Per gli appassionati di sport che strizzano l’occhio alle statistiche, c’è un film, Moneyball, che fonde magistralmente queste due realtà raccontando la storia vera degli Oakland Athletics, squadra della MLB, durante la stagione 2002 nella quale ottennero un risultato incredibile pur avendo affrontato la fase di mercato con un budget molto limitato.
Alla base della strategia del front office, c’era l’idea di rivoluzionare i tradizionali concetti di valutazione dei giocatori, passando ad un approccio molto più analitico ed oggettivo, basato sulle statistiche avanzate e che aveva come fine ultimo non quello di comprare degli atleti per la loro fama, bensì cercare dei giocatori che fossero garanzia numerica di vittorie.
Negli anni seguenti il concetto di vittorie direttamente imputabili ad un giocatore è diventato familiare a molti sport, pallacanestro inclusa, come dimostra il valore di Win Shares sui 48 minuti riportato nell’infografica.
Seguendo questa linea, basando l’analisi sui risultati della stagione appena conclusa, l’ipotetico nuovo quintetto dei Golden State Warriors composto da Stephen Curry (0,27 di Win Shares per 48 minuti), Klay Thompson (0,09), Draymond Green (0,13), Kevin Durant (0,22) e DeMarcus Cousins (0,13 riferito al campionato con i Pelicans) presenterebbe un valore medio pari a 0,17 vittorie a testa.
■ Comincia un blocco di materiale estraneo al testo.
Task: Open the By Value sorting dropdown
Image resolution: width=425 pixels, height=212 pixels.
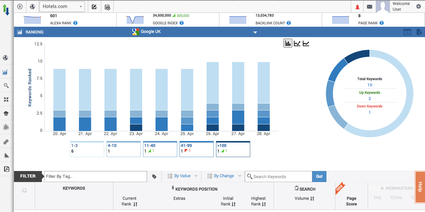Action: point(182,176)
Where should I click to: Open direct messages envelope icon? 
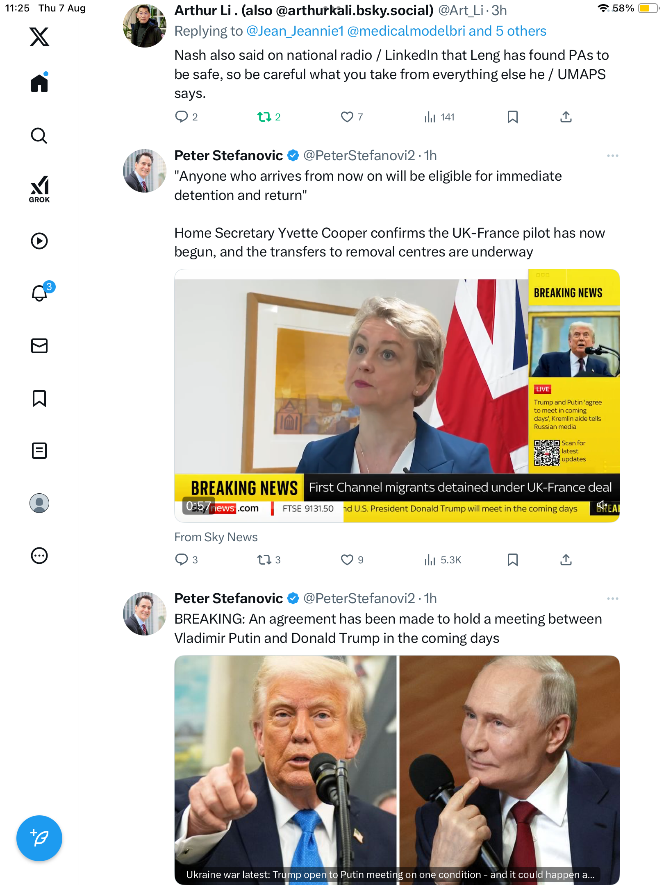tap(39, 346)
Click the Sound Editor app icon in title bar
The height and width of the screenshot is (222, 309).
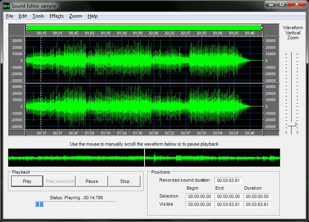coord(6,6)
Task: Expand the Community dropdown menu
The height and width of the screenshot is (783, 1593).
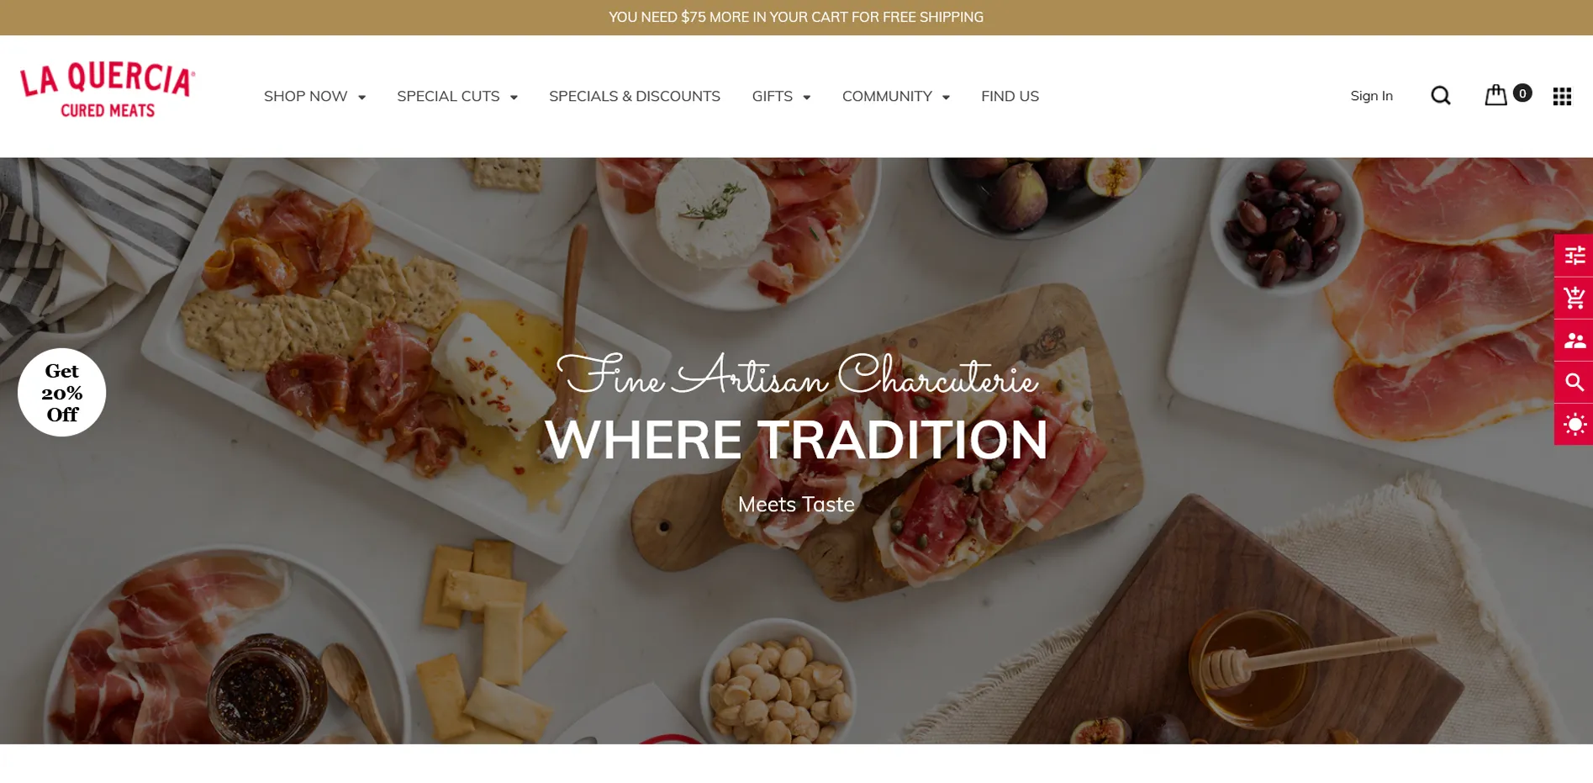Action: (896, 97)
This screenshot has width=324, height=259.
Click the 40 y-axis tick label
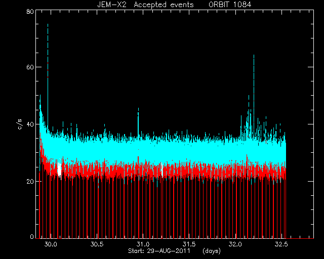coord(30,124)
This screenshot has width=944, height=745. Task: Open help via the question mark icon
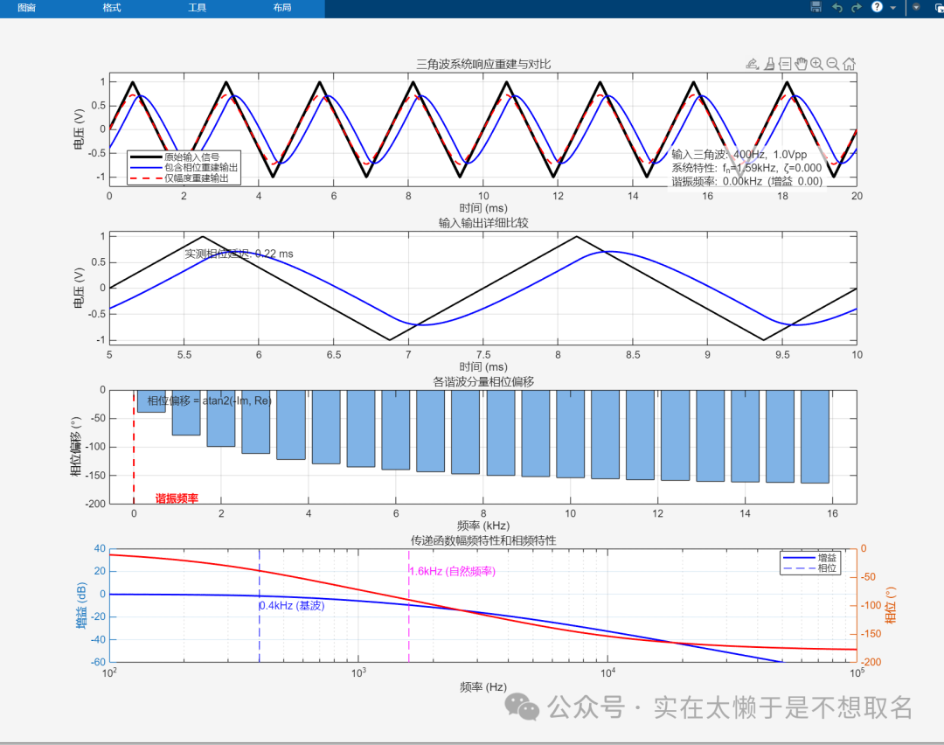pos(877,7)
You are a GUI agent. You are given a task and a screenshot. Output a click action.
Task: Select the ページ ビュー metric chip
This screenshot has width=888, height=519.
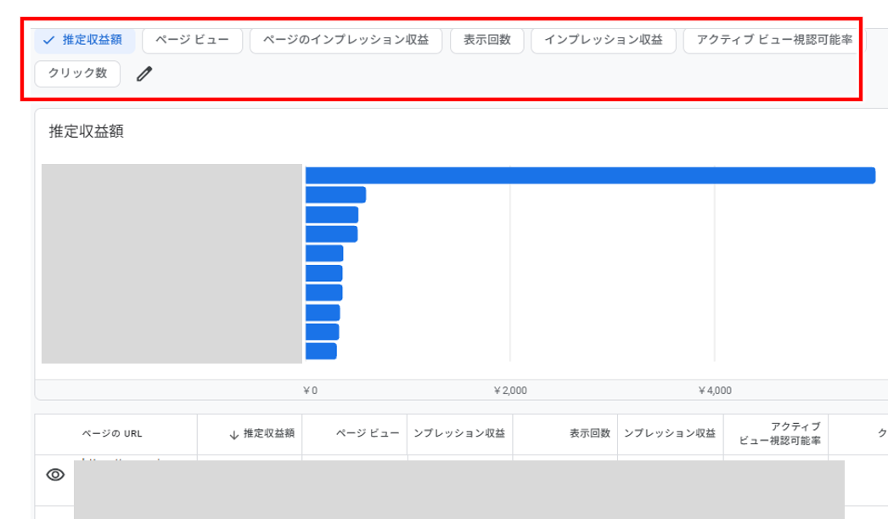192,40
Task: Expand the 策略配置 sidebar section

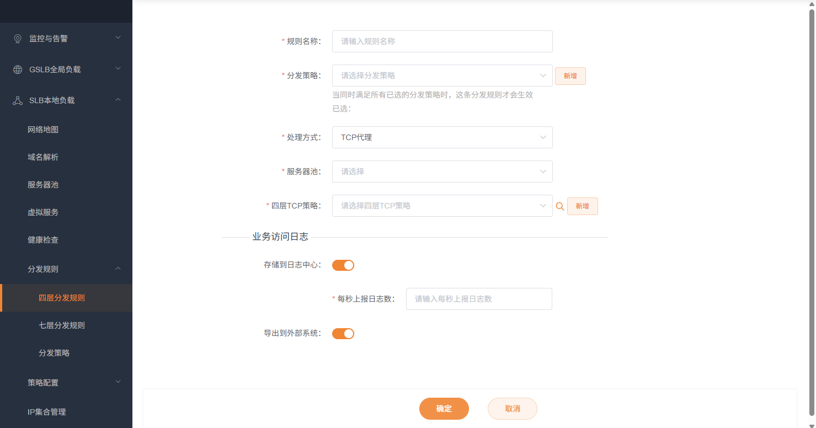Action: pyautogui.click(x=66, y=382)
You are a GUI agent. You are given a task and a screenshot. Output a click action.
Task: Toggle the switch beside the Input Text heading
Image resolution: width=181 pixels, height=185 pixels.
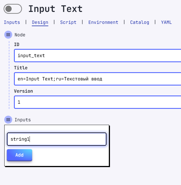[x=13, y=9]
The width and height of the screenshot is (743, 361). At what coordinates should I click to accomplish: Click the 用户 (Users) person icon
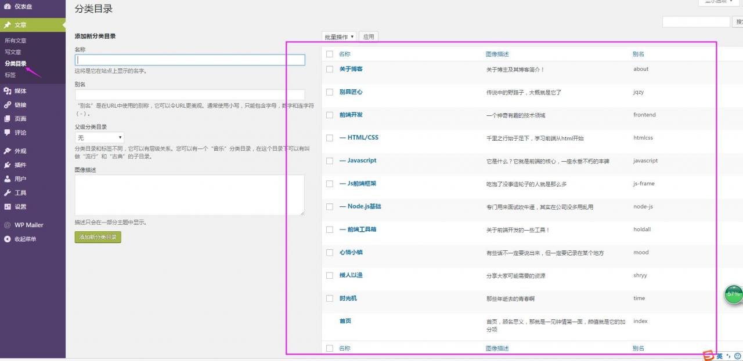[7, 178]
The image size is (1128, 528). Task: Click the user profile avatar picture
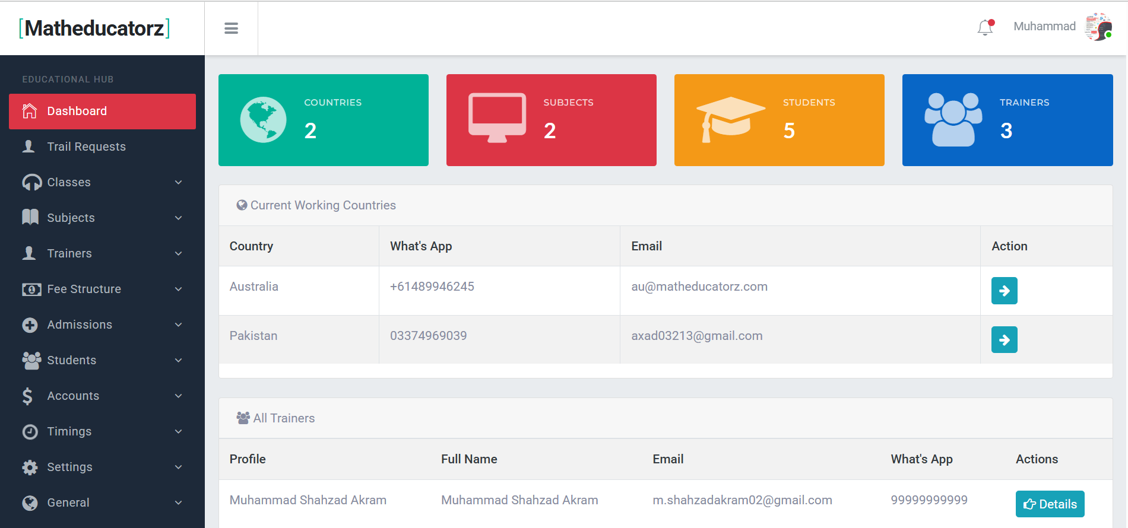[x=1098, y=27]
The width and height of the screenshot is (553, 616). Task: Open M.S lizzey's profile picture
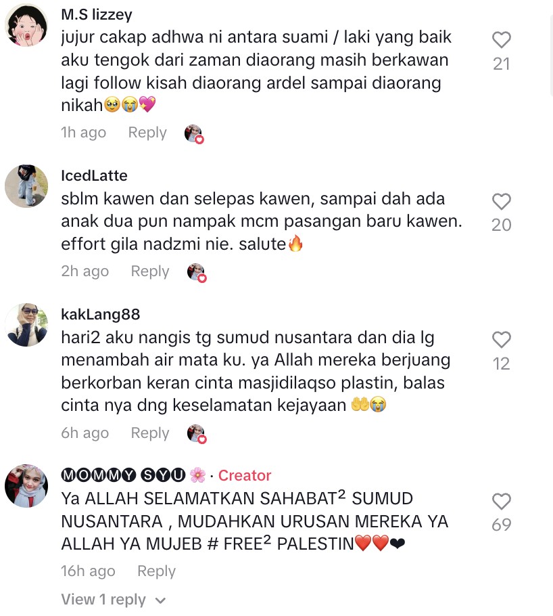click(x=26, y=25)
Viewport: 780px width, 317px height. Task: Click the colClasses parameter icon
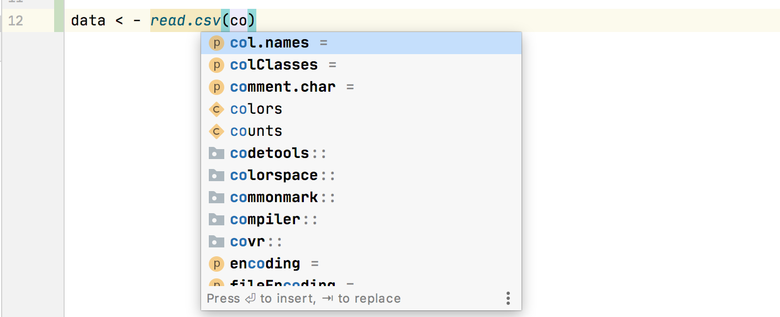(216, 65)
Considerando che ogni stagione NBA è composta da 82 partire, mediamente ogni titolare di Golden State, se giocasse ogni gara, porterebbe alla causa 13,94 vittorie (0,17 x 82), equivalenti a poco meno di 70 vittorie complessive generate dal solo quintetto; valore assolutamente sconvolgente.
Volendo confrontare la dinastia regnante con quella che potrebbe fiorire a Los Angeles nei prossimi anni guidata da LeBron James, per ora non ci sarebbe gara.
Il valore medio calcolato considerando James (0,22 relativo alla stagione con i Cavs) ed i quattro giovani talenti dei Lakers (Lonzo Ball, Josh Hart, Kyle Kuzma e Brandon Ingram) è pari a 0,11 ossia un centesimo sopra al valore medio di un giocatore NBA preso in esame in questa analisi.
Per il momento, come ha ribadito più volte da Magic Johnson, i Lakers pensano di essere sul sentiero giusto verso quello che sono certi sarà un grande futuro, ma sarebbe prematuro valutarli solo in base ai risultati della prossima stagione e pertanto i Golden State Warriors appaiono obiettivamente fuori portata.
Ma i Cavs di questa stagione, fatta eccezione per LeBron James, erano tanto migliori del giovane nucleo gialloviola?
Probabilmente no, ma nonostante tutto sono riusciti ad arrivare a giocarsi le Finals trascinati dal vero ago della bilancia rappresentato proprio da LBJ.
E, sebbene alcuni colpi siano già stati fatti, il mercato estivo è tutt’altro che concluso, specialmente se si dovesse muovere qualcosa dalle parti di San Antonio.
Il nuovo copione hollywoodiano aspetta solo di essere scritto.